My new job with some of the most ignorant people I have met. Many are nice but most are literally clueless about too much and they all love drama-so I am a freak there for more reasons than I can count. So suddenly, a girl says "Did you get your son circumcised yet?" (He is almost 3yo so this was even weirder of a question than normal!!). Iresponded "Hell no! I would NEVER cut part of any boy of mines penis off! EVERYONE GASPED!! lol They went on to tell me YOU HAVE TOO! Doctors will tell you its a cleanlinesss iss! They AUTOMATICALLY do it to ALL BOYS in ALL hospitals! Every damn myth we all have heard. Then someone said it had been a religious thing, they are all protestant Christians!!!! HELLO?!?!?!?!?! SO I mentioned few insurances will cover it-they didn't care, it is eww not too. Remembering hearing them talk about church I hit my Christianity facts...lol...I said "Well, y'all are churchgoing people and when it was religious it wasa covenat with Abraham and Jesus "replaced" circumcision with Baptism, so actually Circumcision is against Christianity" (Actually it was much more eloquent...lol) And they stopped for the most part. I said I know my sh!t and I don't care what they say there is a reason for the foreskin and intact men are NORMAL to me...lol

Only me...

EDITED to say: This is not a religious discussion, just relaying my discussion where someone else threw religion into it although there religion does not promote/edorse/etc. circumcision... this is not intended asa religious argument or anything even similar, just sharing one of many ignorant comments made to me...


----------



## Evergreen (Nov 6, 2002)

Sorry about that. I am still







about the girl asking if your son had been circ'd yet.

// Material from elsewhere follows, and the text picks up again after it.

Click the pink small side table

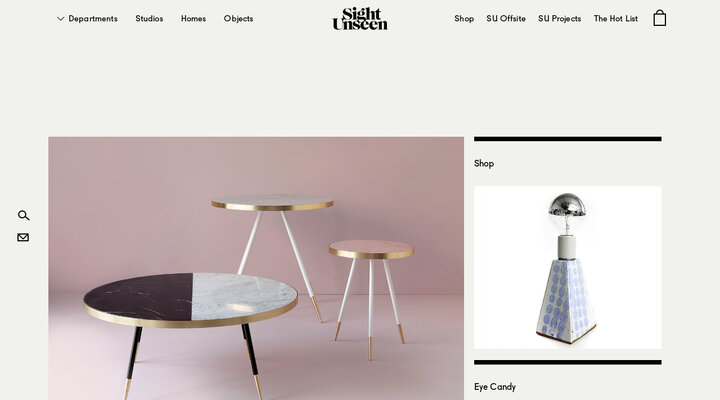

When dd was 3 days old my MIL asked, "When would they circumcise her if she had been a boy?" it was toatlly random and out of the blue, we were haveing a conversation about snow shovels at the time







. I just said "never" and she said, "Ohhh but they have to." Dh tried to tell her that we could never do something like that and she started on about a friend who "had" to be circ'ed as an adult and how awful it was, and though there were 2 million appropriate comebacks I could have chosed from, I just said, "Well I think it is genital mutilation and should be illeagal."

She didn't talk about it again, until BIL was on the phone with dh after his wife had just given birth and dh was saying, "It isn't too late, please don't circumcise that kid!" and she yelled at him, because he always thinks he is a doctor- whatever that means.


----------



## house elf (Dec 5, 2003)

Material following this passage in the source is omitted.